TASK OBJECTIVE:
From the line that includes "You are a computer-use agent. Screen dimensions: 1564x784" to the last line of the data, quote each line precisely; both boundary lines belong in the answer.

(Collected data entries)
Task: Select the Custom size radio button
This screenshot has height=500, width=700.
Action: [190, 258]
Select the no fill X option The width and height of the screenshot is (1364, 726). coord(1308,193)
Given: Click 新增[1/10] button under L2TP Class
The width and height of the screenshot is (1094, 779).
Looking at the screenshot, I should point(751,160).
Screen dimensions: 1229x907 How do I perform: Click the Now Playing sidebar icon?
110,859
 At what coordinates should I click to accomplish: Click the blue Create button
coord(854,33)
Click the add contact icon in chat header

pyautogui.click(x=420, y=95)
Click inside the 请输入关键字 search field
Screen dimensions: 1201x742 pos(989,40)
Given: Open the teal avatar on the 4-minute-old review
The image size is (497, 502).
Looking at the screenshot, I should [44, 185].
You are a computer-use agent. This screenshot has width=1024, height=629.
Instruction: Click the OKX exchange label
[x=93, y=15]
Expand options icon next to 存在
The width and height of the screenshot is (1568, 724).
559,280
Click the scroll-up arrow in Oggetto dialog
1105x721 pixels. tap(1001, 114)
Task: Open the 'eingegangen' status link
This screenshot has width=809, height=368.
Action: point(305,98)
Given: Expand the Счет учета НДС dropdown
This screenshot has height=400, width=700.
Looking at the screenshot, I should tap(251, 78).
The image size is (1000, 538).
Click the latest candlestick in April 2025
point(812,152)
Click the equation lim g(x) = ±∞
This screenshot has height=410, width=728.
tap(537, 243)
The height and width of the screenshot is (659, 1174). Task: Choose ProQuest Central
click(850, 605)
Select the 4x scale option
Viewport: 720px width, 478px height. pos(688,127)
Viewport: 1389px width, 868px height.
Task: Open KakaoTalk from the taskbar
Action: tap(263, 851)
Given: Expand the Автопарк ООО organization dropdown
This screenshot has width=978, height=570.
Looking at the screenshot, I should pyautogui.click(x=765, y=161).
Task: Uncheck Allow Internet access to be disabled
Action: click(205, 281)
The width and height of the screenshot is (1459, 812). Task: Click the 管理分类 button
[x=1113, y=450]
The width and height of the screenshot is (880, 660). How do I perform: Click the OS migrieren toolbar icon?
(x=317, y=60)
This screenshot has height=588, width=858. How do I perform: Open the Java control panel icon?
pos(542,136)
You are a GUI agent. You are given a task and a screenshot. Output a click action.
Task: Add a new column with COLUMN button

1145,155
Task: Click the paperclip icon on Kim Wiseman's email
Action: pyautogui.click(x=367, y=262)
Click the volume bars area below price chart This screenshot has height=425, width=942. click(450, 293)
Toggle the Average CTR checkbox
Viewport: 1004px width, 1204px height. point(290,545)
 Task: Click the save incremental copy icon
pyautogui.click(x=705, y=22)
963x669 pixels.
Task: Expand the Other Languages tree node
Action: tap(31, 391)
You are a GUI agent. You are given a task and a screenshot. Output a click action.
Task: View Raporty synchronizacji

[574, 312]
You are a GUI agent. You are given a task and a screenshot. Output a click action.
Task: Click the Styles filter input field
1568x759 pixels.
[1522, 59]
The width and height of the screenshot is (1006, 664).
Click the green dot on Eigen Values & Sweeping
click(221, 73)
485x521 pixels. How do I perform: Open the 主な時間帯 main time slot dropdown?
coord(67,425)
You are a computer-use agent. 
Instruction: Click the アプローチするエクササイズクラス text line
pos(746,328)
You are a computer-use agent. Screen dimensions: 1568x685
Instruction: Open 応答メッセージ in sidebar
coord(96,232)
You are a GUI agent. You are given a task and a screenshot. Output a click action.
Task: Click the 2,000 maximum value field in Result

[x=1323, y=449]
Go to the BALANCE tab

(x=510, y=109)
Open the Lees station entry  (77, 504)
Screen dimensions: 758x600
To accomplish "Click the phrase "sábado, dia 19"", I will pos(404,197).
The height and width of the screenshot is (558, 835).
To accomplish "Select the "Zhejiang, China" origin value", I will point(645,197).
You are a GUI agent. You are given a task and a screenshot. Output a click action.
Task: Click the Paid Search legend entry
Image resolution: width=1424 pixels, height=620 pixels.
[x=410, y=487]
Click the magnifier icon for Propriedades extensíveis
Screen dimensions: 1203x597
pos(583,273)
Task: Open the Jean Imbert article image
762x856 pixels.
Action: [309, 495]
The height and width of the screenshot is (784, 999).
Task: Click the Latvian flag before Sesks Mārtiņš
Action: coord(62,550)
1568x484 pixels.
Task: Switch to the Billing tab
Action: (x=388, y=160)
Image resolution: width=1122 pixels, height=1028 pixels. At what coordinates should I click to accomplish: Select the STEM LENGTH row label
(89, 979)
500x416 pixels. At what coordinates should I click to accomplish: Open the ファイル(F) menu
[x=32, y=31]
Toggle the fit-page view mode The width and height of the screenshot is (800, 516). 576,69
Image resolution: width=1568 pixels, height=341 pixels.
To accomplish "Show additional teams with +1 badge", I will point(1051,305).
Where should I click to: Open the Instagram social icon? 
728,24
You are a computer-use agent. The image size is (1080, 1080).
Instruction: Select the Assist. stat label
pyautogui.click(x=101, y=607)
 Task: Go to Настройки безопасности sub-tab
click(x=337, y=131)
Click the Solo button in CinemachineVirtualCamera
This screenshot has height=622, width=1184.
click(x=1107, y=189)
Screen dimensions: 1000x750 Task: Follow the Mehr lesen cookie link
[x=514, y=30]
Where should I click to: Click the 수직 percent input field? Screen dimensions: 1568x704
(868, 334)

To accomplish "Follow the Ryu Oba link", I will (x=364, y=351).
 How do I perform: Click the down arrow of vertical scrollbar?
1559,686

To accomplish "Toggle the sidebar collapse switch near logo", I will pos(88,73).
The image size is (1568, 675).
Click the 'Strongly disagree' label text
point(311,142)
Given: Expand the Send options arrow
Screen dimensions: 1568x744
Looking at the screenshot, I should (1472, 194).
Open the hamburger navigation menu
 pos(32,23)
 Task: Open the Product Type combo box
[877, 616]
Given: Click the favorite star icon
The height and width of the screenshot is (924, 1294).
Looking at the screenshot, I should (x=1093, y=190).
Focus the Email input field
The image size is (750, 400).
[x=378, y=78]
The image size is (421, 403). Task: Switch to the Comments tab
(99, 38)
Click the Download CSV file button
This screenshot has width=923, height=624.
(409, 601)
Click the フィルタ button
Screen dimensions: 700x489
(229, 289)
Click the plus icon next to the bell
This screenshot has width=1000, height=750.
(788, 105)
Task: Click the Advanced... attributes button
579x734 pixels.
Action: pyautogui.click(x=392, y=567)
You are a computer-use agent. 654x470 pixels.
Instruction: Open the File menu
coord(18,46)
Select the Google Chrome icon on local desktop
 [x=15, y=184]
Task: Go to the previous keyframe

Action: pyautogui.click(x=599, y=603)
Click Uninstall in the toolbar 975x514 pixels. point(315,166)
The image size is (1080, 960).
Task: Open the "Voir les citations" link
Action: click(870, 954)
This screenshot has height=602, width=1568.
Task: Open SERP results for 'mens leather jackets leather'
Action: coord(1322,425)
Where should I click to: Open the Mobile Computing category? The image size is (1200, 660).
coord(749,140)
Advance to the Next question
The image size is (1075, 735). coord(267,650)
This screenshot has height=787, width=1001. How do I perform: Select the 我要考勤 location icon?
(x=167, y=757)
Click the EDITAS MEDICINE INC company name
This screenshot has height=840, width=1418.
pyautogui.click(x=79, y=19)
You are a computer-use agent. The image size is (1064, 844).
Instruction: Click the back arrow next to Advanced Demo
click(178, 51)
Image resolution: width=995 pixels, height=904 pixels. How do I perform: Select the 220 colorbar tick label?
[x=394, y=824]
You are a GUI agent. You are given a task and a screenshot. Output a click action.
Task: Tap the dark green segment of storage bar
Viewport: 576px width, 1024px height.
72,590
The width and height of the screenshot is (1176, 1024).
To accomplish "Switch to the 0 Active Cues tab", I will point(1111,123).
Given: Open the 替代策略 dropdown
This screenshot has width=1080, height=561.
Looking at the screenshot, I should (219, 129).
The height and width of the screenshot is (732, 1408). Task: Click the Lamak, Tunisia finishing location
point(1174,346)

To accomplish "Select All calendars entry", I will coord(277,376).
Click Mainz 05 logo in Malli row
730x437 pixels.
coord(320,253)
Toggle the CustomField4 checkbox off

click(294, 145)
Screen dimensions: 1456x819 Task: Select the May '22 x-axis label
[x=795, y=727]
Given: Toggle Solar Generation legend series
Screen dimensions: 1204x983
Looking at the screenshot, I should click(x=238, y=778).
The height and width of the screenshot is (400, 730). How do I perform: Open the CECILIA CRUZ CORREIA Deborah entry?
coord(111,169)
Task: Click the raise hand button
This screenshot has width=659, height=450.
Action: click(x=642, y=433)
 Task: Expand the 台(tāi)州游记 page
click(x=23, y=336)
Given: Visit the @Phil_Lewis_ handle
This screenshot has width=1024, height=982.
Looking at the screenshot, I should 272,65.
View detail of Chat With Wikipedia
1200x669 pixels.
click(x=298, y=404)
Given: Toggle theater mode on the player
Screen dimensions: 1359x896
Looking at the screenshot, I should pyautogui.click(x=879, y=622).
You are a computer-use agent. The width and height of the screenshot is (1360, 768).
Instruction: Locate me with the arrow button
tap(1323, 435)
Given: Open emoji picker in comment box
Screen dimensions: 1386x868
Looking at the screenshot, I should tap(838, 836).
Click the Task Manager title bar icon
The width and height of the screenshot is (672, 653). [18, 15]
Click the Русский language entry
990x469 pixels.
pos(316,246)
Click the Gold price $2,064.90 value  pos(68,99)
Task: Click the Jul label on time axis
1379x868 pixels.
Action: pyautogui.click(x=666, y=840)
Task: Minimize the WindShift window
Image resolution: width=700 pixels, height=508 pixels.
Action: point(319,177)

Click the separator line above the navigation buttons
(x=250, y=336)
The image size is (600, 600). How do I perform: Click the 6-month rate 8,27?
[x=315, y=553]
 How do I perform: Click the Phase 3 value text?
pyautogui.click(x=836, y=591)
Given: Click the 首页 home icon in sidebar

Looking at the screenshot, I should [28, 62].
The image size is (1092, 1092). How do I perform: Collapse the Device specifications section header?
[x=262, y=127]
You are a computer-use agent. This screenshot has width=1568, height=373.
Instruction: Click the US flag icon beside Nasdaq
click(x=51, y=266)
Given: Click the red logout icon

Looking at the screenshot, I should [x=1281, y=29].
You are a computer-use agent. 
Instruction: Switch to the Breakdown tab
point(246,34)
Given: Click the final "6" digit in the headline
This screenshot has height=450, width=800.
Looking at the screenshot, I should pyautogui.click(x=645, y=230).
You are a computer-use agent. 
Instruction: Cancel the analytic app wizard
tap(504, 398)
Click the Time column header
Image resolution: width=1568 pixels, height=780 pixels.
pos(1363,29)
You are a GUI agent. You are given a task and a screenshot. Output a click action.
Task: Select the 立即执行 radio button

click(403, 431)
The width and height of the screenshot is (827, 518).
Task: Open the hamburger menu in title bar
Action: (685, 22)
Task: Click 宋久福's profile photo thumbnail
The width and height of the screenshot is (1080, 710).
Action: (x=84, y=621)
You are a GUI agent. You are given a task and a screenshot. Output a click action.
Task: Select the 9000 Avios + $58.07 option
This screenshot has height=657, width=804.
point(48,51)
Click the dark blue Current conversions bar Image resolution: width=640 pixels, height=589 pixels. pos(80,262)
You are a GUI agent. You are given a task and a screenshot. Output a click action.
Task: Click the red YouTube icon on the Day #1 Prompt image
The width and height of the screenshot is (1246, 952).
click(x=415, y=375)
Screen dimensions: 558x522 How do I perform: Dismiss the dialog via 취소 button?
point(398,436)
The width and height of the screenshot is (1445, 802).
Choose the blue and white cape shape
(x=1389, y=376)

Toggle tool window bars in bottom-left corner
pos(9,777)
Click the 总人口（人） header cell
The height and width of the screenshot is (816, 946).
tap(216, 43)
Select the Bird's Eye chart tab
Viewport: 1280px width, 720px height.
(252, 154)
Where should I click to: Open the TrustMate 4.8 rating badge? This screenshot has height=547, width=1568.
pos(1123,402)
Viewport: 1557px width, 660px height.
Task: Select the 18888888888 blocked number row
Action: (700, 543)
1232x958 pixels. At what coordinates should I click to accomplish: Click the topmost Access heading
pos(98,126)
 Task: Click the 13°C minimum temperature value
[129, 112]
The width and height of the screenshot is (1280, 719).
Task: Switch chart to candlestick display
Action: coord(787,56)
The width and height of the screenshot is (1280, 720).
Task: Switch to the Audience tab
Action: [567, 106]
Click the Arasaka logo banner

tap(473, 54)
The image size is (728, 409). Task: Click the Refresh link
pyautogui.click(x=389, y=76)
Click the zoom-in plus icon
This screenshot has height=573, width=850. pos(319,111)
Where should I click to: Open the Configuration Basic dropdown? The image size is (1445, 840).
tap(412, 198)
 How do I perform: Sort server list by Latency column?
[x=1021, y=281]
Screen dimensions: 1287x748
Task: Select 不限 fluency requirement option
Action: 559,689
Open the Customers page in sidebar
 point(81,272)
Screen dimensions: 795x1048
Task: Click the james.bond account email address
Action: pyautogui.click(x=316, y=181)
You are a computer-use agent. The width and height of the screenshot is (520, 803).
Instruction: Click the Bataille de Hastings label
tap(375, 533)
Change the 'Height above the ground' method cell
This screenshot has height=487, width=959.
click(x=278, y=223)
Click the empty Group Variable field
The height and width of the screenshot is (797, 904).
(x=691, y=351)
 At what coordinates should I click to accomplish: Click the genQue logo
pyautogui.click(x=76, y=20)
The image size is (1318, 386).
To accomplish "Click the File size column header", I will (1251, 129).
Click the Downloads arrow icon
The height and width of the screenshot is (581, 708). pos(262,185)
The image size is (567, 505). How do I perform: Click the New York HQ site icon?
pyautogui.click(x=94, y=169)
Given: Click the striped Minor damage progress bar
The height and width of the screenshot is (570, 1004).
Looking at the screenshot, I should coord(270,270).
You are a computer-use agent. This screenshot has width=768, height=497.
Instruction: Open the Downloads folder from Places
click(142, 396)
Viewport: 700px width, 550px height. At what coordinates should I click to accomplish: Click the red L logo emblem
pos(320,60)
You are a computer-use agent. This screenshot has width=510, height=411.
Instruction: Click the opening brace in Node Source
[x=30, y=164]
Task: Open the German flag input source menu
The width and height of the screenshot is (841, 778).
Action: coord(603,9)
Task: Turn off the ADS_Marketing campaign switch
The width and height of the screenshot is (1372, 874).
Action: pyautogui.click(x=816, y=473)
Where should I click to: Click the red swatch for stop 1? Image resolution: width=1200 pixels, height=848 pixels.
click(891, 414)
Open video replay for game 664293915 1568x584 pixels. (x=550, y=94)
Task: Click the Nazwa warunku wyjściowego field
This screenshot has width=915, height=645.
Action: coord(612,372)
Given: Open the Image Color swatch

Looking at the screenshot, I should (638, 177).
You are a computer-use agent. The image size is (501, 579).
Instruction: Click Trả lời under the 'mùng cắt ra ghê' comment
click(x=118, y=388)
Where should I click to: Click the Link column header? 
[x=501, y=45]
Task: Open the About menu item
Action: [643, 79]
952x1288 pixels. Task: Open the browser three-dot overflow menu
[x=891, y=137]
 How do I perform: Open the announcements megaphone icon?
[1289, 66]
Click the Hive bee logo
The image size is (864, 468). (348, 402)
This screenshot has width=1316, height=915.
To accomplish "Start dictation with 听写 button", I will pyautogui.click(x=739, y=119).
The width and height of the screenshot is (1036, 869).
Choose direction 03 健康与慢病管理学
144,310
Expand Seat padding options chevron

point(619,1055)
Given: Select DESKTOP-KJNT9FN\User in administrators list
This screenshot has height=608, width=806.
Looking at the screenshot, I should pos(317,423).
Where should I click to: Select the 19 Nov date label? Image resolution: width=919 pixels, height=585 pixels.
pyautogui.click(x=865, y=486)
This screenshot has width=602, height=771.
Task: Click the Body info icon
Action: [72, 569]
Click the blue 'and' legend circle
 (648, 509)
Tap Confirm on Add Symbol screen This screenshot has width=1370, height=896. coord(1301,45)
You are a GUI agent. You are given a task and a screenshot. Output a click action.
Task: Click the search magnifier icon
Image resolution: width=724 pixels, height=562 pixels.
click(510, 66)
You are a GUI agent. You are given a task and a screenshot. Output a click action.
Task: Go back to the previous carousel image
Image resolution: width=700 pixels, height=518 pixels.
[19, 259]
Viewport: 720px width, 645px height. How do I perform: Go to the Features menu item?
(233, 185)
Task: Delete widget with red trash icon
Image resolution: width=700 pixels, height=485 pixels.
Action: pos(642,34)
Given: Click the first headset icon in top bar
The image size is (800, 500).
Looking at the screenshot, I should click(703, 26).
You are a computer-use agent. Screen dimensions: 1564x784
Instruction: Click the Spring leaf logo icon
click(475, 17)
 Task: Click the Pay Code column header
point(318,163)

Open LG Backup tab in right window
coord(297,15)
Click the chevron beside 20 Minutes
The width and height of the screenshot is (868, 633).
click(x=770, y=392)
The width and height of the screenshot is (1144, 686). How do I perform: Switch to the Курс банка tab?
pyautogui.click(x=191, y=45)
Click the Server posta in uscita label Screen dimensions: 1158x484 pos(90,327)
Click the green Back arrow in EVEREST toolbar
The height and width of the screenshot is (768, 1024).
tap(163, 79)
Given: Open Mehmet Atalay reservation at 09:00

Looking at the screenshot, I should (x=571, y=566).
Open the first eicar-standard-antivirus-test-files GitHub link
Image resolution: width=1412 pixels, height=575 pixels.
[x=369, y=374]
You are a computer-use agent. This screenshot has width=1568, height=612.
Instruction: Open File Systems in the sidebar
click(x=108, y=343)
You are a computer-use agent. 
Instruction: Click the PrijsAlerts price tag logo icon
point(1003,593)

PROBLEM SOLUTION:
You are a computer-use agent. Screen dimensions: 1564x784
Instruction: Click the Spring leaf logo icon
click(475, 17)
 Task: Click the Pay Code column header
point(318,163)

Open LG Backup tab in right window
coord(297,15)
Click the chevron beside 20 Minutes
The width and height of the screenshot is (868, 633).
click(x=770, y=392)
The width and height of the screenshot is (1144, 686). How do I perform: Switch to the Курс банка tab?
pyautogui.click(x=191, y=45)
Click the Server posta in uscita label Screen dimensions: 1158x484 pos(90,327)
Click the green Back arrow in EVEREST toolbar
The height and width of the screenshot is (768, 1024).
tap(163, 79)
Given: Open Mehmet Atalay reservation at 09:00

Looking at the screenshot, I should (x=571, y=566).
Open the first eicar-standard-antivirus-test-files GitHub link
Image resolution: width=1412 pixels, height=575 pixels.
[x=369, y=374]
You are a computer-use agent. This screenshot has width=1568, height=612.
Instruction: Open File Systems in the sidebar
click(x=108, y=343)
You are a computer-use agent. 
Instruction: Click the PrijsAlerts price tag logo icon
point(1003,593)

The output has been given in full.